Derin uykudaydı. Uyurken o kadar masum görünüyordu ki... Ama uyanıkken bu masumiyeti yalnızca bana gösterirdi. Diğerlerine ise sert ve acımasız bir yüzle yaklaşırdı.
Yan taraftaki komodinin üzerinde duran telefonuna gözüm takıldı. Sessizce doğrulup telefonu aldım ve saate baktım. Saat 11’e geliyordu. Gözlerim dehşetle büyüdü.
Buradakiler en geç 10’da kahvaltıya otururlardı. Hemen kalkmam gerektiğini fark ederek telefonu yerine bıraktım. Ancak ne olduğunu anlayamadan, hayvan herif bir hamlede beni tekrar altına aldı.
"Ayy!" diye tiz bir çığlık çıktı ağzımdan.

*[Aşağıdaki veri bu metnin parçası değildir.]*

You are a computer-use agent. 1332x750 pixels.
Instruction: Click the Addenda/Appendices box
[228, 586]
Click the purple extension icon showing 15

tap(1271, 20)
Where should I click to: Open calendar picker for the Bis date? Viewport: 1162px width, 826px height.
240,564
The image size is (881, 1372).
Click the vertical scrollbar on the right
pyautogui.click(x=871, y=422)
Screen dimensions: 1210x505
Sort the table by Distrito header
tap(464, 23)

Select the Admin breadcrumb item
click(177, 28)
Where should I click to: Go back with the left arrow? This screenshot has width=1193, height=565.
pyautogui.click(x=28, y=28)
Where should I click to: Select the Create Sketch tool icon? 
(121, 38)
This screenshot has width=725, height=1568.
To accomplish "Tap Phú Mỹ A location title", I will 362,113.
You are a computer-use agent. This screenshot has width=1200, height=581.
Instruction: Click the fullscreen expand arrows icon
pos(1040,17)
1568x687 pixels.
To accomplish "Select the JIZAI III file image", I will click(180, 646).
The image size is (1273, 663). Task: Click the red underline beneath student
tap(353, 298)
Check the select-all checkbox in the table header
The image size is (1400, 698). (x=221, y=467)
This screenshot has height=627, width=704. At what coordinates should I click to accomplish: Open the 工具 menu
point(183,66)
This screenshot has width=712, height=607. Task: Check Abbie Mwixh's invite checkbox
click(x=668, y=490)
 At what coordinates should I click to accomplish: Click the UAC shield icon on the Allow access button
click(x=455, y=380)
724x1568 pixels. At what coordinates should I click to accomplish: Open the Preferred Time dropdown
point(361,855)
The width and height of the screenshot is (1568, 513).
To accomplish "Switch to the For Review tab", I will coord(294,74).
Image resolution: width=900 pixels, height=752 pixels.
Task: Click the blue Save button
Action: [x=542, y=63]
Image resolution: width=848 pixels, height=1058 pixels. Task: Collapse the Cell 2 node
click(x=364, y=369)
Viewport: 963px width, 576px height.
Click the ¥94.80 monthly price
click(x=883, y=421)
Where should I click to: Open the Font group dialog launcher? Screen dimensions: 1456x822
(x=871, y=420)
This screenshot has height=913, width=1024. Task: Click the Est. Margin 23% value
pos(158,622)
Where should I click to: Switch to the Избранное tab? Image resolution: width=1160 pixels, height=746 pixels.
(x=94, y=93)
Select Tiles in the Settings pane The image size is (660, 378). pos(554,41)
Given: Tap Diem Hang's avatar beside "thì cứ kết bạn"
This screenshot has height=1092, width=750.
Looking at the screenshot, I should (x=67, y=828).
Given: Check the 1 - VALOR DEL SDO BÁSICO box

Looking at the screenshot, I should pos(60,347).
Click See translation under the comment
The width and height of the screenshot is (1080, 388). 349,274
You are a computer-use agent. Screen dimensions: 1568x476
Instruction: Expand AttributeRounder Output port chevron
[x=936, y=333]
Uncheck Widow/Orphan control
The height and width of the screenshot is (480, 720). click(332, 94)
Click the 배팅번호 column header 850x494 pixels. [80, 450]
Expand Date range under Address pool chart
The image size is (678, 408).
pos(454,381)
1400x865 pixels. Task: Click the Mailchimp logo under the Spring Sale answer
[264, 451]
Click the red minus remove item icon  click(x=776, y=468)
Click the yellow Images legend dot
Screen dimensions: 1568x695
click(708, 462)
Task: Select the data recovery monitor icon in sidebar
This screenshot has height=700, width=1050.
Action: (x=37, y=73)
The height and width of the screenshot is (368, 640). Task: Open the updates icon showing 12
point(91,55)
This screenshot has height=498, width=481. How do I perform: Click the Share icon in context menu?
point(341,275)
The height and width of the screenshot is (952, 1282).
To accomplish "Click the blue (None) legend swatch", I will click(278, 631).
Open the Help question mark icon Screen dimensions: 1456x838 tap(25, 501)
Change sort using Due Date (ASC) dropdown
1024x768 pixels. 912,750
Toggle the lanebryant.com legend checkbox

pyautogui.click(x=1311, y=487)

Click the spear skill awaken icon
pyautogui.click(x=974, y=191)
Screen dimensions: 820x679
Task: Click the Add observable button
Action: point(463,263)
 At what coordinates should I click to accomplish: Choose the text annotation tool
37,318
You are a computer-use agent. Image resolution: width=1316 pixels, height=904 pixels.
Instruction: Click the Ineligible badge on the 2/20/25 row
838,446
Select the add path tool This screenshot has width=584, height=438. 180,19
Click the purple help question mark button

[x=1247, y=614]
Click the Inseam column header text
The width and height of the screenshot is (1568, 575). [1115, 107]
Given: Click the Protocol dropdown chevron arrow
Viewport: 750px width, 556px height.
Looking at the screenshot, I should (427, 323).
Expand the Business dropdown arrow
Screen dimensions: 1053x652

Mahmur gözleriyle bana baktığında yeni uyandığı çok belliydi.
“Günaydın,” dedim, sevimli görünmeye çalışarak.
“Günaydın, yavrum. Ama sen daha gün aymadan yanlış yerleri uyandırmak istiyorsun, herhalde,” dedi çapkın bir gülümsemeyle. Ne demek istediğini hemen anladım ve yüzüm kızardı.
“Civan, ne diyorsun sen ya? Kalk üstümden, saat kaç olmuş, ayıp olacak insanlara,” diye sızlandım hafifçe.
“Bir şey olmaz, beklesinler. Zaten geç geleceğimizi biliyorlardır,” dedi, umursamaz bir tavırla. İçimden sabır çekerek derin bir nefes aldım.
“Civan, tamam hadi kalk! Bak, geç oldu,” dedim, onu ikna etmeye çalışarak.
“Peki, tamam,” dedi nihayet. Ancak o rahat tavrını elden bırakmadan, “Kalk da karıma güzel bir banyo yaptırayım. Sonra da ağrın varsa güzelce krem süreriz,” diye ekledi, sırıtarak.
“Ne? Hayatta olmaz, Civan! Ben kendim yıkanırım,” dedim, hızla itiraz ederek. Dün gece onun karşısında tamamen çıplak durabilmiştim ama şimdi? Buna cesaret etmem mümkün değildi.
"Berin",dedi ve ardından kaşlarını çatarak bana baktı. “Dün gece altıma yatmıştın, hatırlatırım. Hâlâ utanıyor musun?” dedi, sabırsız ve sinirli bir sesle.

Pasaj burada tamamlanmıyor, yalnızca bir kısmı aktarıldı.